• [^] # Re: Structures non mutables performantes

    Posté par . En réponse à la dépêche Sortie de GHC 8.2.1. Évalué à 3.

    J'ai voulu cependant introduire un peu le concept et fournir une bonne ressource car je trouve que on néglige trop souvent les structures de donnée dans l'apprentissage de l'informatique, et on néglige encore plus les structures non mutables qui offrent des propriétés très intéressantes.

    C'est dommage que les structures persistantes soient négligées : la persistance, c'est le bien ! :-)

    Dans leur ouvrage Apprendre à programmer avec OCaml, Sylvain Cochon et Jean-Christophe Filliâtre consacrent un paragraphe sur l'utilité et les avantages de la persistance :

    Les intérêts pratiques de la persistance sont multiples. De manière immédiate, on comprend qu'elle facilite la lecture du code et sa correction. En effet, on peut alors raisonner sur les valeurs manipulées par le programme en termes « mathématiques », puisqu'elles sont immuables, de manière équationnelle et sans même se soucier de l'ordre d'évaluation. Ainsi est-il facile de se persuader de la correction de la fonction append précédente une fois qu'on a énoncé ce qu'elle est censé faire (i.e append l1 l2 construit la liste formée des éléments de l1 suivis des éléments de l2) : une simple récurrence sur la structure de l1 suffit. Avec des listes modifiables en place et une fonction append allant modifier le dernier pointeur de l1 pour le faire pointer sur l2, l'argument de correction est nettement plus difficile. L'exemple est encore plus flagrant avec le renversement d'une liste. La correction d'un programme n'est pas un aspect négligeable et doit toujours l'emporter sur son efficacité : qui se soucie en effet d'un programme rapide mais incorrect ?

    Le code de la fonction append en question est :

    let rec append l1 l2 = match l1 with
     | [] -> l2
     | x :: xs -> x :: append xs l2

    et effectivement un simple raisonnement par récurrence sur la structure de l1 suffit à prouver sa correction. On peut même facilement formaliser un tel résultat dans un assistant de preuve comme Coq pour certifier le code. Là où avec des structures impératives se sera une toute autre paire de manches.

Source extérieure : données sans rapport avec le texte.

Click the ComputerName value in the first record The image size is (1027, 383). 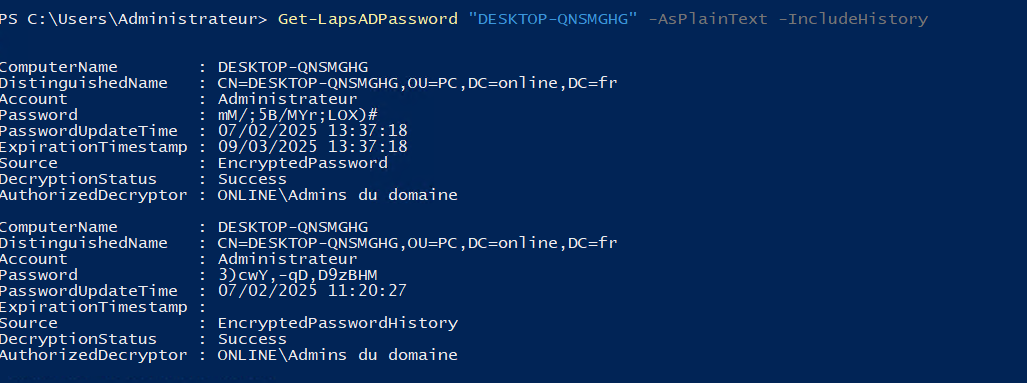click(293, 67)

    Ils continuent en prenant un exemple de problématiques de backtracking : parcourir un labyrinthe pour trouver une sortie. La position dans le labyrinthe est modélise par un état e dans un type de donnés persistants. On suppose qu'on a une fonction is_exit qui prend un état et renvoie un booléen pour savoir si on est à une sortie. On a également une fonction possible_moves qui renvoie la liste de tous les déplacements possibles à partir d'un état donné et une fonction move pour effectuer un tel déplacement. La recherche d'une sortie s'écrit alors trivialement à l'aide de deux fonctions mutuellement récursives :

    let rec find e =
     is_exit e || try_move (possible_moves e)
    and try_move e = function
     | [] -> false
     | d :: r -> find (move d e) || try_move e r

    Avec des structures impératives il faudrait, après chaque déplacement, annuler celui-ci avant d'en faire un autre : ce genre de code est un vrai nid à bugs.

    let rec find () =
     is_exit () || try_move (possible_moves ())
    and try_move = function
     | [] -> false
     | d :: r -> (move d; find ()) || (undo_move d; try_move r)

    ici il faudrait s'assurer que la fonction undo_move annule bien correctement le déplacement d effectué via l'appel à move d. Non seulement cela complique le code, mais en plus cela ouvre la porte à des erreurs potentielles.

    Dans le même ordre d'idées, on peut prendre le cas de la mise à jour d'une base de données. Avec un structure de donnés modifiables, on aurait un code du style :

    try
     (* effectuer l'opération de mise à jour *)
    with e ->
     (* rétablir la base dans un état cohérent *)
     (* traiter ensuite l'erreur *)

    Avec un structure persistante, c'est plus simple et moins propice aux bugs.

    (* on stocke la base dans une référence *)
    let bd = ref base_initale
    try
     bd := (* opération de mise à jour de !bd *)
    with e ->
     (* traitement de l'erreur *)

    Ici la mise à jour construit une nouvelle base qui est ensuite affectée à l'ancienne via une opération atomique qui ne peut échouer. Si il y a une erreur lors de l'opération de mise à jour alors l'ancienne base n'a pas été modifiée et il n'est pas nécessaire de la remettre dans un état cohérent avant de traiter l'erreur proprement dite.

    Sapere aude ! Aie le courage de te servir de ton propre entendement. Voilà la devise des Lumières.